The mean number of steps per day is:

steps_mean
## [1] 10766.19

The median number of steps per day is:

steps_median_fill
## [1] 10766.19

Do these values differ from the estimates from the first part of the assignment?

Yes, these values do differ slightly, but not significantly:

Before filling the data

Mean : 10766.189

Median: 10765

After filling the data

Mean : 10766.189

Median: 10766.189

We see that the values after filling the data mean and median are almost equal.

Are there differences in activity patterns between weekdays and weekends?

We do this comparison with the table with filled-in missing values as follows:
  1. Augment the table with a column that indicates the day of the week
  2. Subset the table into two parts - weekends (Saturday and Sunday) and weekdays (Monday through Friday).
  3. Tabulate the average steps per interval for each data set.
  4. Plot the two data sets side by side for comparison.
weekdays_steps <- function(data) {
  weekdays_steps <- aggregate(data$steps, by=list(interval = data$interval), FUN=mean, na.rm=T)
  weekdays_steps$interval <- as.integer(levels(weekdays_steps$interval)[weekdays_steps$interval])
  colnames(weekdays_steps) <- c("interval", "steps")
  weekdays_steps
}

data_by_weekdays <- function(data) {
  data$weekday <- as.factor(weekdays(data$date)) # weekdays
  weekend_data <- subset(data, weekday %in% c("Saturday","Sunday"))
  weekday_data <- subset(data, !weekday %in% c("Saturday","Sunday"))
  
  weekend_steps <- weekdays_steps(weekend_data)
  weekday_steps <- weekdays_steps(weekday_data)
    weekend_steps$dayofweek <- rep("Weekend", nrow(weekend_steps))
  weekday_steps$dayofweek <- rep("Weekday", nrow(weekday_steps))
  
  data_by_weekdays <- rbind(weekend_steps, weekday_steps)
  data_by_weekdays$dayofweek <- as.factor(data_by_weekdays$dayofweek)
  data_by_weekdays
}
data_weekdays <- data_by_weekdays(rdata_fill)

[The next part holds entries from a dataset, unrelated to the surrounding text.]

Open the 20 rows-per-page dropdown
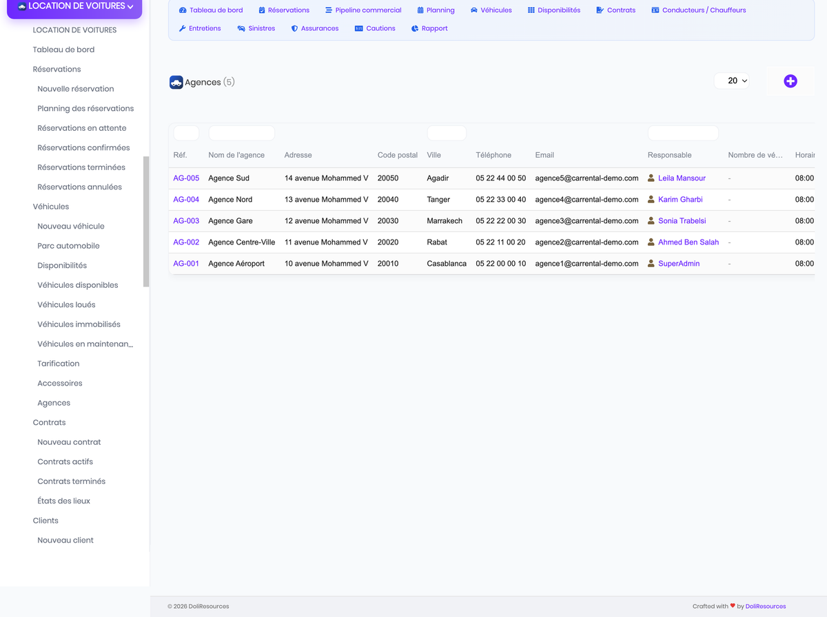 [x=732, y=81]
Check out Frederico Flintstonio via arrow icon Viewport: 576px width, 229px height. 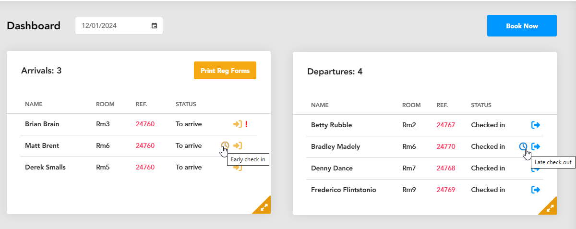536,190
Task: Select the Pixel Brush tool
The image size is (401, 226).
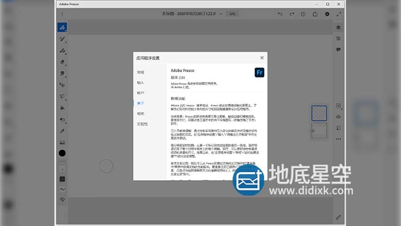Action: [62, 28]
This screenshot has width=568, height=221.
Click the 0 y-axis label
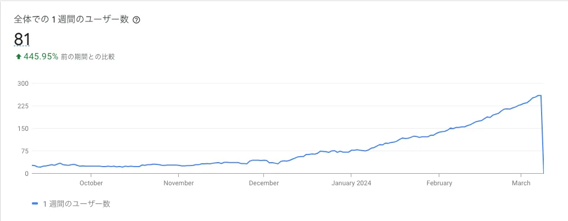(x=26, y=174)
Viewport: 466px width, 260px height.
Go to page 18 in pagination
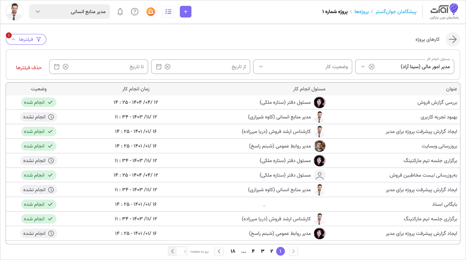click(x=233, y=251)
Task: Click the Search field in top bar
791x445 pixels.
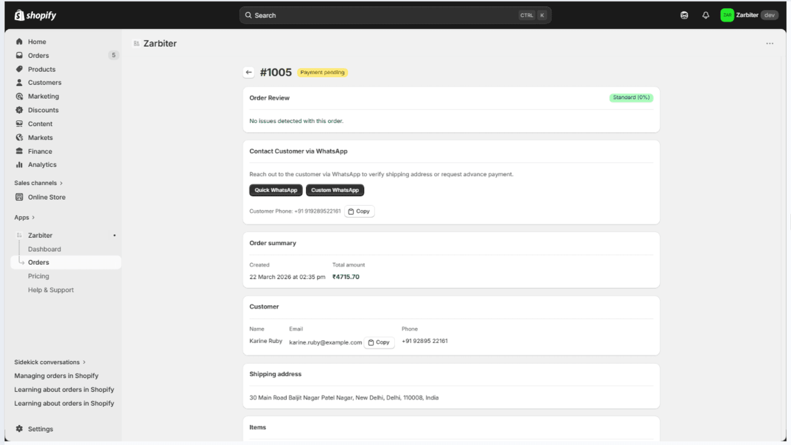Action: tap(395, 15)

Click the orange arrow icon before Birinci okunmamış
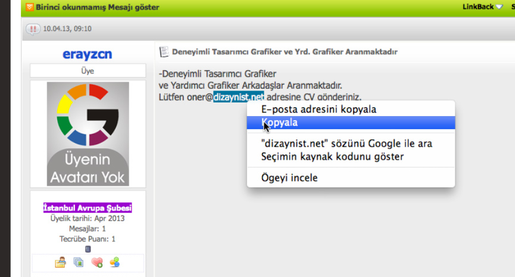29,7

Panel plot comparing the average number of steps taken per 5-minute interval across weekdays and weekends:

ggplot(data_weekdays, aes(x=interval, y=steps)) + geom_line(color="violet") + 
  facet_wrap(~ dayofweek, nrow=2, ncol=1) + labs(x="Interval", y="Number of steps") +  theme_bw()

We see that activity on the weekday has the greatest peak from all steps intervals. We also see that weekend activities have more peaks over a hundred than weekdays, possibly because weekday activities mostly follow a work-related routine, where we find more intensity activity in little a free time. Overall, for weekends, there is a better distribution of activities across time.